Art and knowledge intertwined
Imagination and curiosity, all art(s) and forms of knowledge, come together in what we nowadays ambitiously and decisive call artistic research. In the design world, you could call it design research, with the emphasis on research as a verb. In recent years, this form of design has been on a solid rise worldwide and certainly in the Netherlands, and so we see it reflected in this year’s jubilee Dutch Design Awards. For although this category has only been added to the list of awards since 2014, an ever-increasing potential of projects that feed this category is rising. Indeed, more and more projects in other categories too are emerging that would not be out of place on Design Research’s long-, short- or even nomination list because they too are largely based on astute, idiosyncratic, profound research. It does not always make the choice within the various committees easier, but it does increase the range of meaningful design with ‘evident potential for the future’, as one of the additional criteria that commendable design research must fulfil. And that’s a win.
The basis for the steady but irreversible advance of design research as a discipline in its own right starts already in art schools, where inquiry labs and research departments are sprouting up. Bachelors and masters are not only taught research methods; doing solid research and finding convincing ways to present the findings is taught, embraced and deepened as a basic attitude, and no longer only starting but also often ending point at graduation.

Supplied information ▸
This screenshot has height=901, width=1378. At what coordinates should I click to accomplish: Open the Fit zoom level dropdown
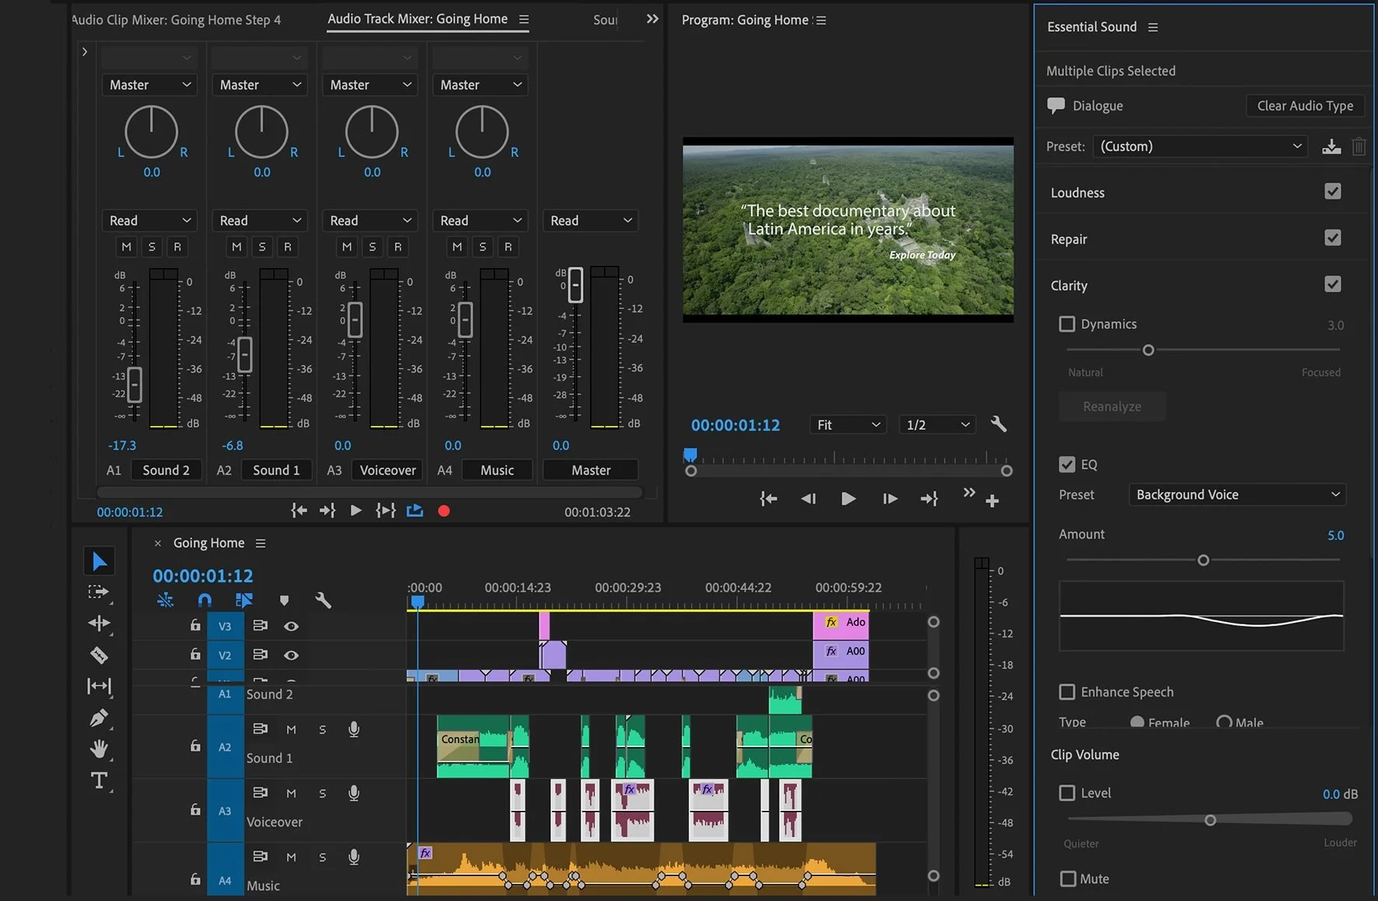click(847, 424)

What to work on ▸
• a. From the text on design research, reproduce word for word the part starting at "The basis for" and ending at "point at graduation.".
• b. According to the text on design research, why would more and more projects in other award categories fit on the Design Research lists?

Task results ▸
• a.
The basis for the steady but irreversible advance of design research as a discipline in its own right starts already in art schools, where inquiry labs and research departments are sprouting up. Bachelors and masters are not only taught research methods; doing solid research and finding convincing ways to present the findings is taught, embraced and deepened as a basic attitude, and no longer only starting but also often ending point at graduation.

• b. They would fit because they too are largely based on astute, idiosyncratic, profound research.